“Tossed genome salad.” With these and other disparaging words1, leading members of the public human genome project last year derided the draft assembly of the human genome produced by Celera Genomics of Rockville, Maryland2. Without access to sequence3 and mapping4 information produced by the public project, its leaders claimed, Celera would have been nowhere5.

But these arguments, with their culinary images about who had the superior recipe for sequencing, obscured the fact that future mammalian genome projects would incorporate ingredients of both team's approaches. Despite the continuing debate over whether it succeeded with the human genome, Celera's approach, dubbed the whole-genome shotgun (WGS), was adopted by the publicly funded researchers for their encore, the draft mouse genome. The resulting sequence6 surpasses the quality of last year's public draft human genome3.

“The lesson of the mouse assembly is that it is possible to get a good draft using a whole-genome shotgun,” says George Weinstock, co-director of the Baylor College of Medicine Human Genome Sequencing Center in Houston, Texas.

The gold standard for sequencing a mammalian genome is the clone-by-clone method, used to produce the public version of the human genome. Here, the genome is chopped into chunks up to several hundred thousand base pairs long, and cloned into bacterial artificial chromosomes (BACs). Each BAC is sequenced by shattering its cloned DNA into smaller fragments and then reassembling the sequence using computer algorithms that match the overlapping ends. Because BACs can be mapped onto the genome's chromosomes by looking for markers called sequence-tagged sites (STSs), the entire sequence is gradually built up. The downside is the cost, time and effort of constructing and sequencing in depth the library of 20,000 or more BACs that is needed to map the entire genome.

The WGS approach avoids this hassle. Rather than producing a BAC map, the genome is instead blasted into millions of fragments, which are sequenced and reassembled to produce a series of sequence 'scaffolds'. These can then be mapped directly onto the chromosomes using STSs. The problem is that mammalian genomes contain millions of repeated sequences. For the assembly algorithms, the challenge is similar to completing a jigsaw that comprises mostly blue sky.
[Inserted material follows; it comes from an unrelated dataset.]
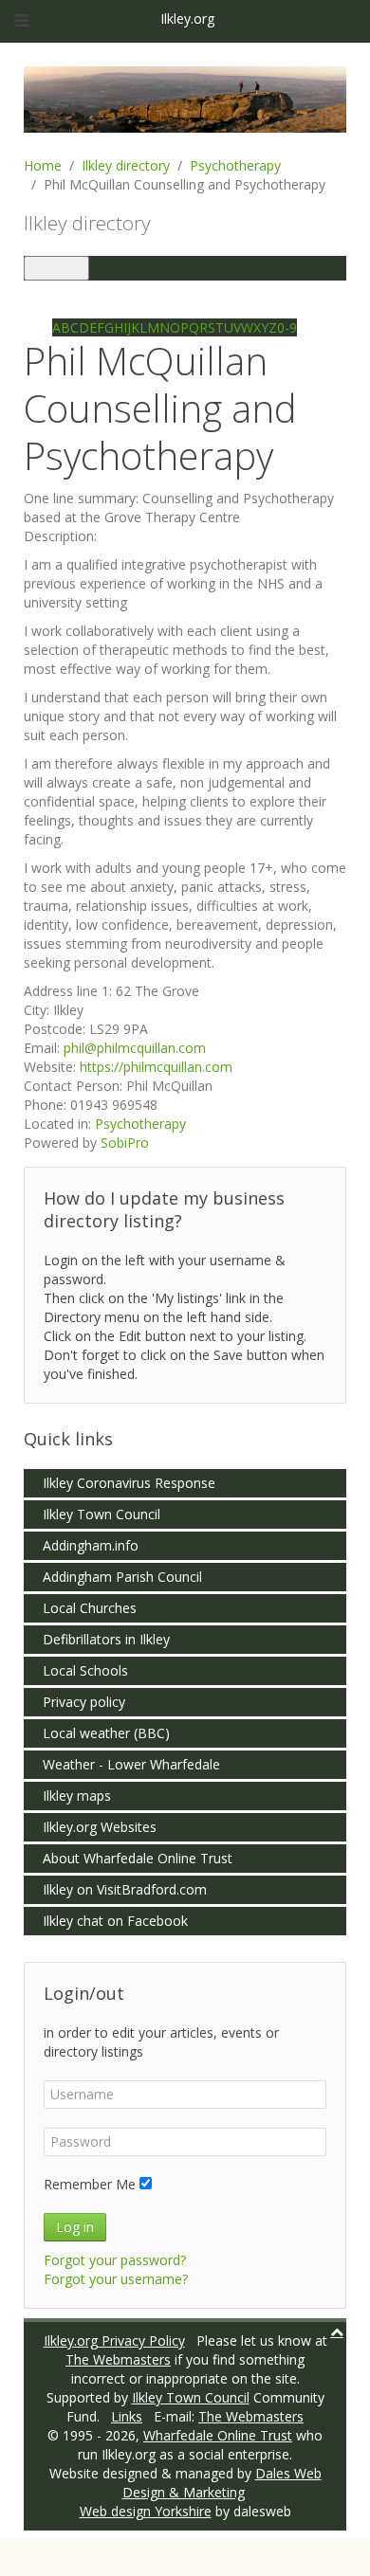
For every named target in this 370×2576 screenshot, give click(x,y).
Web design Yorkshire (146, 2511)
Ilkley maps (77, 1796)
The mouse assembly's success stems from several factors, including the availability of sophisticated public-domain assembly software. At the Whitehead Institute Center for Genome Research at the Massachusetts Institute of Technology, computational biologists have developed a package called ARACHNE, and the Wellcome Trust Sanger Institute at Hinxton, near Cambridge, UK, has produced an equivalent known as Phusion. “They use a whole bunch of computational tricks,” says Eric Lander, director of the Whitehead genome centre.

Squeaky clean

Improvements in sequencing technology, giving longer and more accurate sequence reads, have also allowed the mouse genome team to make abundant use of 'mate pairs' — sequences from either end of a DNA segment of known length. If mate pairs subsequently end up the wrong distance apart within the final assembly, it suggests a problem.

Most significantly, perhaps, it has been possible to nail the WGS scaffolds to excellent genetic7 and physical8 maps of the mouse genome. The latter was created in part by using the human genome as a 'cheat sheet'. Mice genes align well with human ones, and large blocks exist in which gene order is the same in both genomes. The BACs will now be sequenced in detail over the next couple of years to produce a clean, finished sequence in which gaps are closed and errors corrected.

Although the mouse assembly confirms the utility of the WGS, in itself it says little about the optimal hybrid strategy. But along with the rat genome (available online since 25 November at http://www.hgsc.bcm.tmc.edu), computational biologists now have enough WGS and clone-by-clone data to try out assemblies using different combinations of each. The best strategy for future projects will depend on the organism, whether a draft or finished sequence is needed, and species' genetic variability.

Looking further ahead, similarities in gene order across mammalian genomes should enable researchers to sequence BAC clones lightly, before comparing them to the human and mouse sequences to construct rough physical maps. With these in hand, it should be possible for researchers interested in comparative genomics to dip into sequence-specific regions of interest in several different species.

The WGS, meanwhile, seems set to become the method of choice for producing rough drafts of large genomes. Clone-by-clone sequencing will remain the haute cuisine for finishing genomes, but the WGS's fast food is now firmly on the menu.